Advanced Computing in the Age of AI | Friday, April 19, 2024

Can Biology Handle Big Data? 

When the Human Genome Project began in 1990, it was one of the most ambitious scientific endeavors to date. But today sequencing a human genome is considered old hat compared to those of microorganisms in our own bodies, which are made up of roughly 100 billion DNA base pairs to our 3 billion bases.

The effort to study and understand cornucopia of microbes present within the human body, called the human microbiome, is quickly bringing the field of biology into big data’s domain.

Quanta Magazine’s Emily Singer observed that this entry is due in part to the rapidly falling cost of DNA sequencing, which in the past five years has fallen even more quickly than the cost of computer chips. Along with the resources made possible by public genome repositories, such as that of the National Center for Biotechnology Information, scientists are now producing 15 petabytes of sequence-related information every year, which presents the field with a problem.

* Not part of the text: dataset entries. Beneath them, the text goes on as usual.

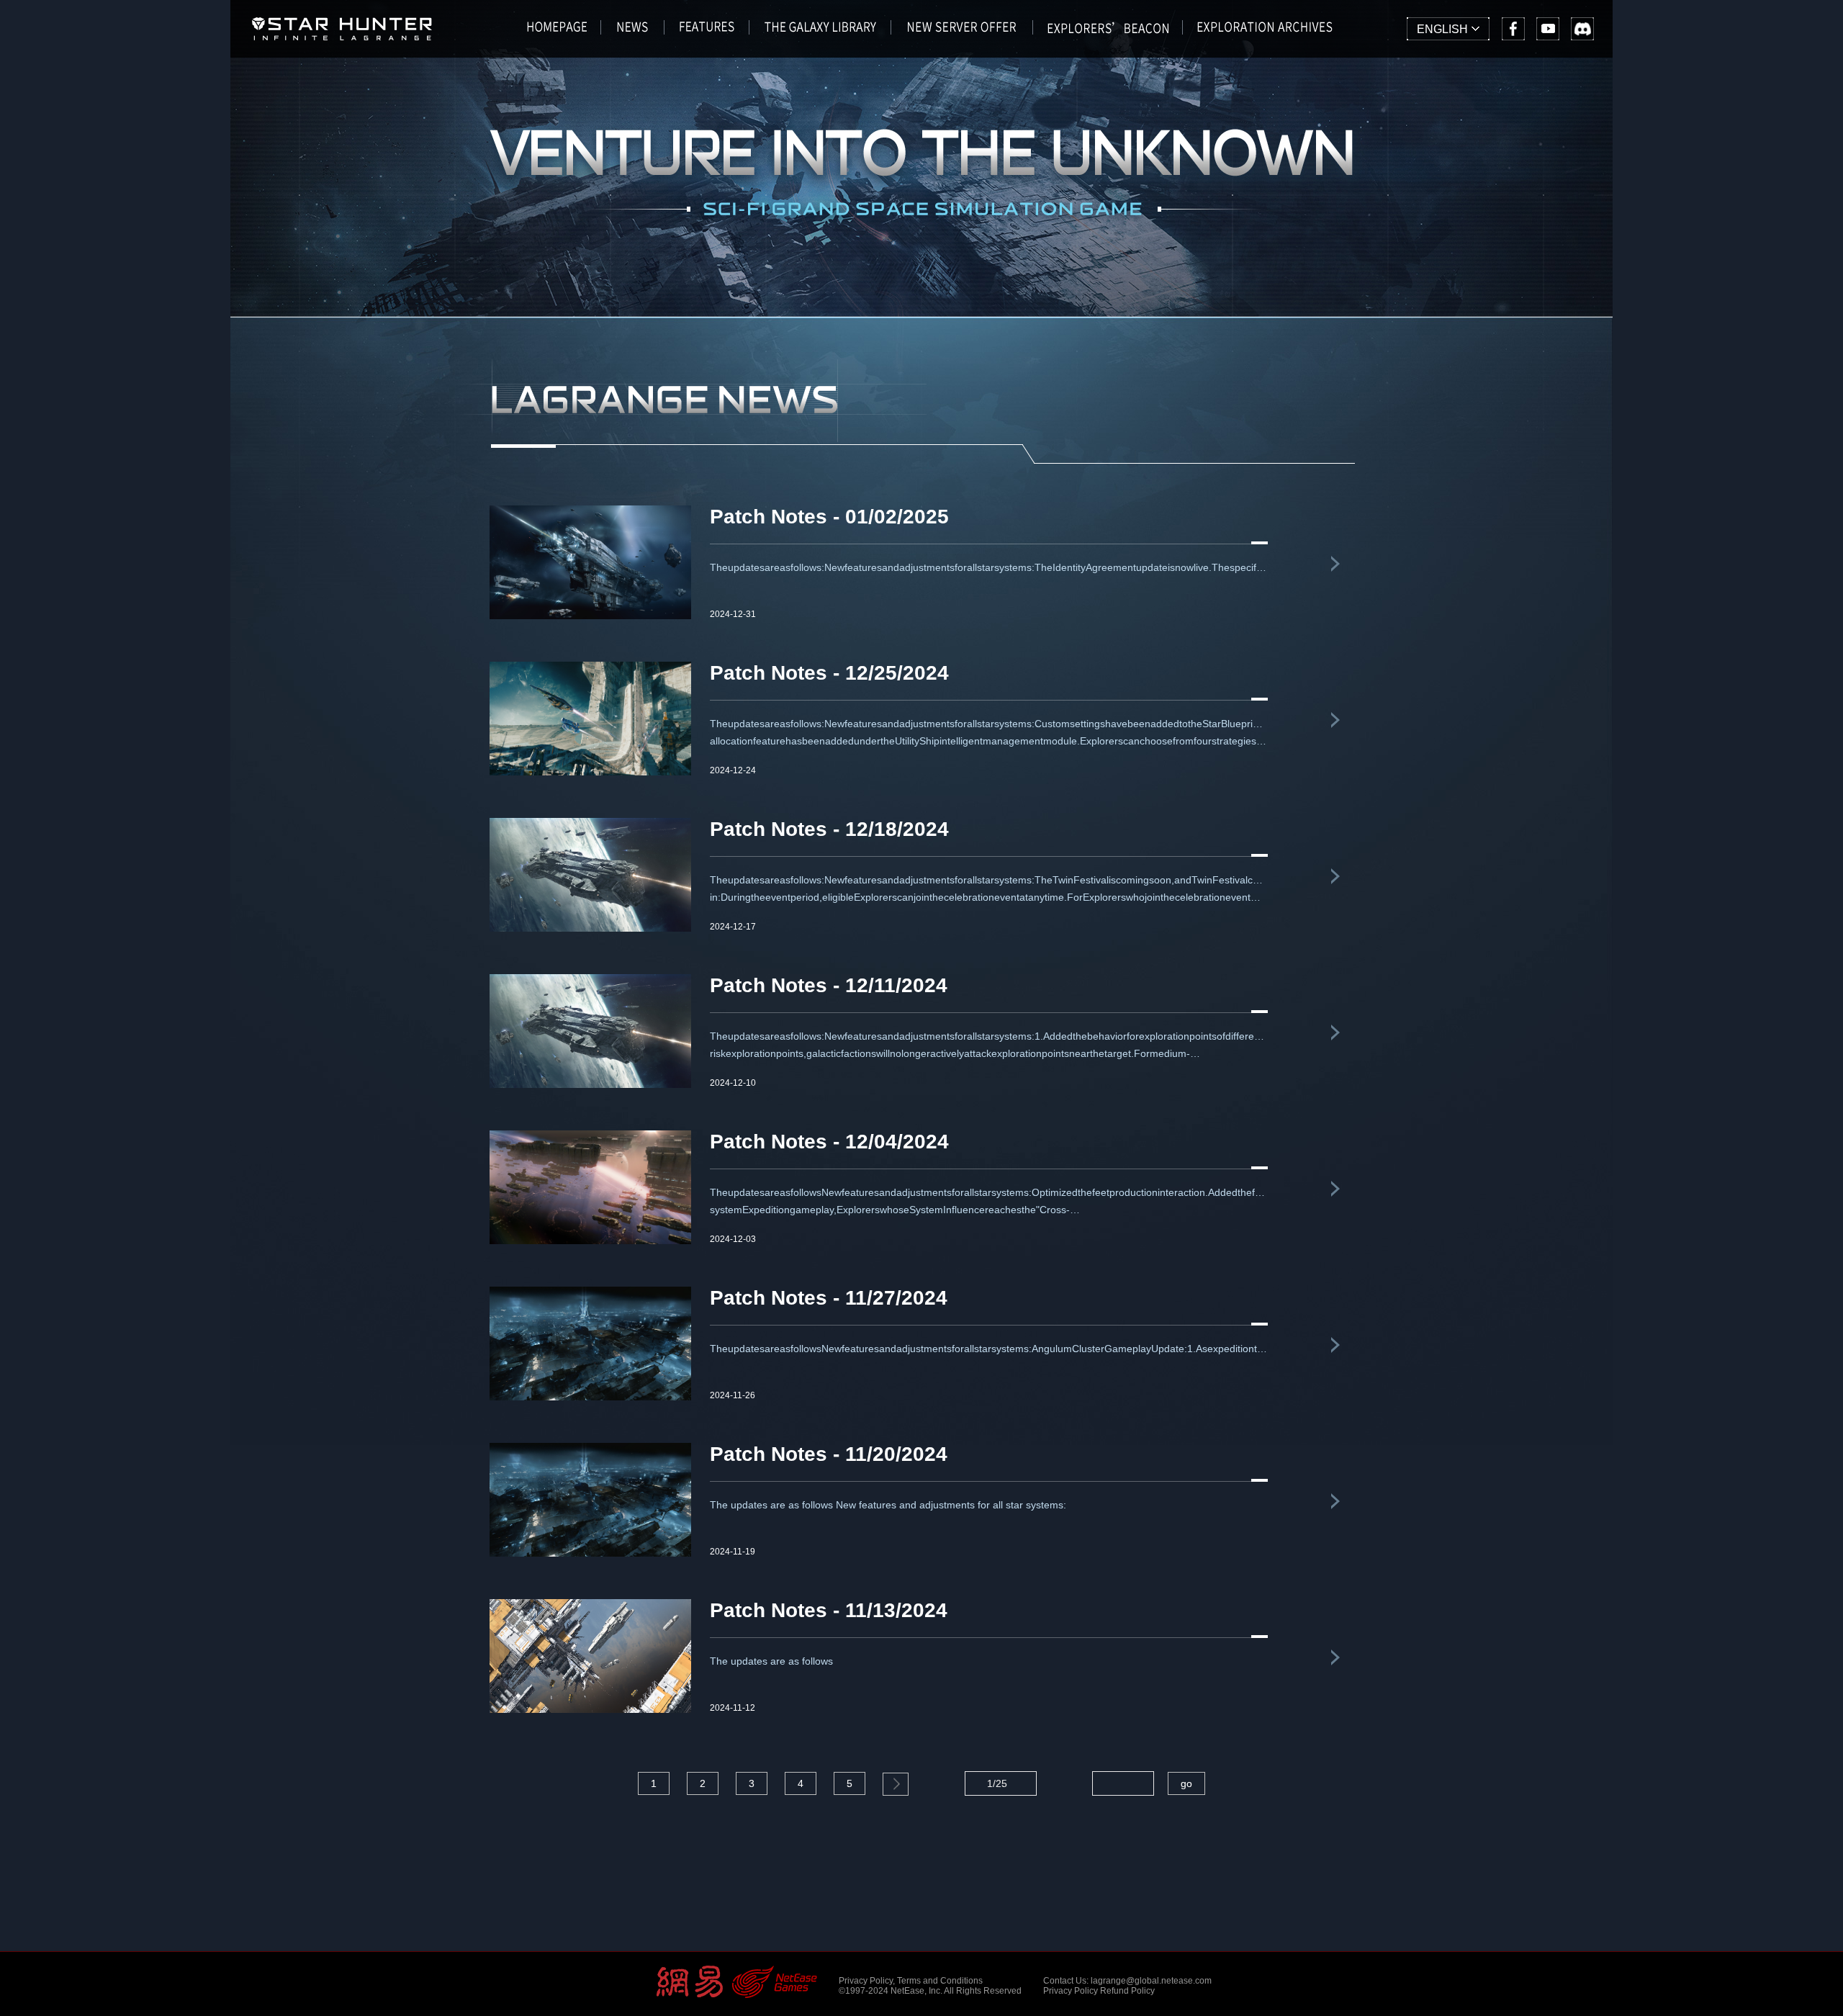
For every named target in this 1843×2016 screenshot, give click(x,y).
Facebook (1513, 28)
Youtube (1547, 28)
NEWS (633, 32)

Biologists will soon have to overcome obstacles from how to move and store data to then integrate and analyze it, which Singer says will require a cultural shift for the field in addition to a shift in infrastructure. Even today the easiest way to transfer biological data is to ship hard drives via postal mail, as computing can often be more expensive than the experimentation itself.

“In physics, a lot of effort is organized around a few big colliders,” said Michael Schatz, a computational biologist at Cold Spring Harbor Laboratory in New York. “In biology, there are something like 1,000 sequencing centers around the world. Some have one instrument, some have hundreds.” Which means for biology, big data brings with it a significant problem in aggregating and analyze individual pieces of the larger genome puzzle.

But according to Jeff Lichtman, a Harvard neuroscientist, the question that awaits beyond funding and advances in hardware, software and analytics is about just how much big data can deliver. Nonetheless, Lichtman is sure that those findings will come in time. “I feel confident that you don’t have to know beforehand what questions to ask,” he said. “Once the data is there, anyone who has an idea has a dataset they can use to mine it for an answer.”